Architectural Design Patterns for XML Documents
March 26, 2003
Introduction
No one wants to reinvent the wheel. One way programmers try to reuse good ideas about object design is to look to catalogs of design patterns like, most famously, the Gang of Four's Design Patterns: Elements of Reusable Object-Oriented Software (Gamma et. al.). XML has been used enough now that some high-level patterns are starting to emerge. Some patterns revolve around the low-level details of good schema design, like those put together by Dare Obasanjo in "W3C XML Schema Design Patterns"; but when you have a blank sheet of paper in front of you and you're ready to start designing your new XML format, you want patterns to guide you at a higher level. This article attempts to document a few whole-document design patterns that have proven themselves in the field.
Dynamic Document
Abstract
This pattern contains XML untyped by DTD or schema, but follows accessors for underlying program objects. It allows for unlimited extension by multiple, uncoordinated parties at the cost of lack of type-checking; and is simple to implement, with supporting libraries abounding (e.g. Apache Commons for Java; .NET's XML marshalling for C#).
Problem
You need to develop a format quickly, or many different people are contributing on an ad-hoc basis at different times, and it's not possible to have a fixed document design.
Context
This pattern is more common for private formats or technical ones, such as configuration for a server or a marshaling format. It also is a good match for Extreme Programming projects because you can get it working quickly, refactoring later to use another mechanism if needed.
Forces
- You need a "quick and dirty" solution.
- You can't know beforehand what extensions will be required, but you know they will be many and created by people other than the original document format creator.
Solution
Don't design a format and drop validation. Have a technical solution -- that is, a marshaller -- drive the XML generation. As data structures in your program change, the generated XML changes. In both .NET and in Java the marshaller uses reflection and extra metadata (.NET CLR attributes or JavaBean BeanInfo classes) to find the read/write properties of a class. It moves recursively through the object graph, generating a tree of XML elements named after the accessor. For example, these two classes:
public Person { public String getName() { ... } public void setName(String name) { ... } public Address getAddress() { ... } public void setAddress(Address address) { ... } } public Address { public String getCity() { ... } public void setCity(String city) { ... } public String getState() { ... } public void setState(String state) { ... } }
might be marshalled as
<person> <name>Kyle Downey</name> <address> <city>Forest Hills</city> <state>Queens</state> </address> </person>
Discussion
Before sitting down to do a potentially complex document design, you should always ask yourself if a dynamic, data-driven format might be sufficient. Most XML-aware development platforms provide at least one library that will take an object and convert it into XML. You've done the object design, and in a couple lines of code, you've done your document design as well. If you're on a tight deadline, this is a potentially big time-saver for the development team.

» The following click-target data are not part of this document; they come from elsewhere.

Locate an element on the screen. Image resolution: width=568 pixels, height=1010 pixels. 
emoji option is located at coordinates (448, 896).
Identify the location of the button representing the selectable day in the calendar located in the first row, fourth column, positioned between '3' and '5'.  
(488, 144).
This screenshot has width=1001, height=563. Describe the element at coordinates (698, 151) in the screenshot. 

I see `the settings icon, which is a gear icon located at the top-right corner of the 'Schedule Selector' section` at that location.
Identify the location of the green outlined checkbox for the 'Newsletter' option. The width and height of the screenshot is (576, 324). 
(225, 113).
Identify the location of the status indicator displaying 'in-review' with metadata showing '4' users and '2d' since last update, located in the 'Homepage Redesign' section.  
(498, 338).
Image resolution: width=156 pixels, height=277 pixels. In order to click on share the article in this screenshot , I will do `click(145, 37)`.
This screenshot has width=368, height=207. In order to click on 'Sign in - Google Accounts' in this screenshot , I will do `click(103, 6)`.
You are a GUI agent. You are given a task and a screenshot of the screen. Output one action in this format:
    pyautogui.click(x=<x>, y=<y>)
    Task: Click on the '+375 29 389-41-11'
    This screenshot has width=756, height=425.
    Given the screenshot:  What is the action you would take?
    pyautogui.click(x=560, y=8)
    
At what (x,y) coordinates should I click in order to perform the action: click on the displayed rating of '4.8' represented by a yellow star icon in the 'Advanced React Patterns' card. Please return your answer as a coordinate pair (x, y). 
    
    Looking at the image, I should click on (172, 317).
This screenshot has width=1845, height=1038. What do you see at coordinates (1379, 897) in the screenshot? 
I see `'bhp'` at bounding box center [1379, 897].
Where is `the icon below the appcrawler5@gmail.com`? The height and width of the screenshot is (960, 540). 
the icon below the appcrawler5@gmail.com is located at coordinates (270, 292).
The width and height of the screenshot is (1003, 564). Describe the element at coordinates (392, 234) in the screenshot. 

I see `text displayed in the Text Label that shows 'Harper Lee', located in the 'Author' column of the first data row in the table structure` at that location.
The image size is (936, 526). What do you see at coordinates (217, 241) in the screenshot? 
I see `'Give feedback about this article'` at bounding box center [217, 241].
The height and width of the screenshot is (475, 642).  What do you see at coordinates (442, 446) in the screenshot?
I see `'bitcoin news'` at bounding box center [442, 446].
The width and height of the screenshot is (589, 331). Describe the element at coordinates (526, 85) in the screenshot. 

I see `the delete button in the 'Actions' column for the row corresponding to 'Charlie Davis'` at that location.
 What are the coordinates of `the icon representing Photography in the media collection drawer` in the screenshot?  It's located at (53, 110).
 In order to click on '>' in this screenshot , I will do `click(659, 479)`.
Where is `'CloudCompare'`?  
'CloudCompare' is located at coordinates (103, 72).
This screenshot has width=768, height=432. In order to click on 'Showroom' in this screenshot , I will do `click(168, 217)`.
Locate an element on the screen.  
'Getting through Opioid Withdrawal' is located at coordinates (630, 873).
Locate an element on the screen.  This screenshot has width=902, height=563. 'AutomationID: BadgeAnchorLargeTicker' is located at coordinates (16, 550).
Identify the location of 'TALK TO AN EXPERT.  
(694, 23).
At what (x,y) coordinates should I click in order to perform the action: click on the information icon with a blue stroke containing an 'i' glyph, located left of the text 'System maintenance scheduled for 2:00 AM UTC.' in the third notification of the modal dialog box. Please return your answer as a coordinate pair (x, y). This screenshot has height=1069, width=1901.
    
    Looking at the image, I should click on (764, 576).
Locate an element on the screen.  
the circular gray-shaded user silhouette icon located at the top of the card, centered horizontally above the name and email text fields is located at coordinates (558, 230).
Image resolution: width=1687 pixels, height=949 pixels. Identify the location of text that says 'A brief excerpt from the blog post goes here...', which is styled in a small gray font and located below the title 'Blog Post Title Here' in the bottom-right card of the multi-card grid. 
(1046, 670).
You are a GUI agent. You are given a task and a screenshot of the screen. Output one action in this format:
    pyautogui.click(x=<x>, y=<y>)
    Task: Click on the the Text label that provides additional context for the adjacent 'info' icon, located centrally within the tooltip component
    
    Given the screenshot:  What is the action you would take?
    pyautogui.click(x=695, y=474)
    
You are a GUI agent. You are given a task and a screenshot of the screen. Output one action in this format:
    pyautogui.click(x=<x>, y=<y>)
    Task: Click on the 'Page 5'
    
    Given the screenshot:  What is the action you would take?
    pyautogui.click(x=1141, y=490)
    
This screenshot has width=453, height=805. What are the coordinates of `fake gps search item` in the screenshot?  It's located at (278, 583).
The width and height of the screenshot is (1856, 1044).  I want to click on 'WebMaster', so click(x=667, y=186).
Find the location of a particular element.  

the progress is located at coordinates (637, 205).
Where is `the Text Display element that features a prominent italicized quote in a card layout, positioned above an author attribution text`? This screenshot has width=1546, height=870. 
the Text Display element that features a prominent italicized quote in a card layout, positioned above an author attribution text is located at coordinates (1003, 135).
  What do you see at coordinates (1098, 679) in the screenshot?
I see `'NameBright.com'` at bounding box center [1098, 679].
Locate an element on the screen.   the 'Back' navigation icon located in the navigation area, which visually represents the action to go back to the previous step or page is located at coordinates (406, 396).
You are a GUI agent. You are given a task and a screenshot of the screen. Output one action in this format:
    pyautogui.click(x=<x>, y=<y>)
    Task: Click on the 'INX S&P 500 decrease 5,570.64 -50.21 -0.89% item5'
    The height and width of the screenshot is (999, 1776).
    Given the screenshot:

But not so fast. Dynamic document most likely isn't an option for you if
- you're designing a long-lived business-critical exchange format and thus you don't want the format to change whenever you change your object design; or
- you don't trust the producers of the data to get it right, and cost of a mistake is high. For example, a document notifying you about inventory changes at a partner's warehouse and thus the lack of validation is risky.
Related Patterns
None. This is the "zero design pattern design." Once you start to involve other patterns, you're enforcing a human design rather than having a dynamic document.
Known Uses
- Ant build.xml
- Apache Tomcat server.xml
- JDK 1.4 JavaBean XML persistence
- .NET XML Marshalling
- SOAP default encoding
Composition
Abstract
Wherever possible, define the format using existing standards, referencing their elements by namespace rather than rolling your own. For example, add metadata to your metadata using RDF and the Dublin Core extensions rather than inventing your own <author> and <description> tags. Allows for independent evolution of markup by parties who know the business domain best.
Problem
You have an existing or planned document format that provides common types of data using its own, proprietary elements and types, and you're forced to maintain and understand that subset of data yourself, even though you're not a domain specialist.
Context
With all the standardization work out there, just about any business-oriented document problem presents an opportunity for defining some elements with Composition.
Forces
- There is an opportunity to reuse a <simpleType>, <complexType> or <element> from another XML schema.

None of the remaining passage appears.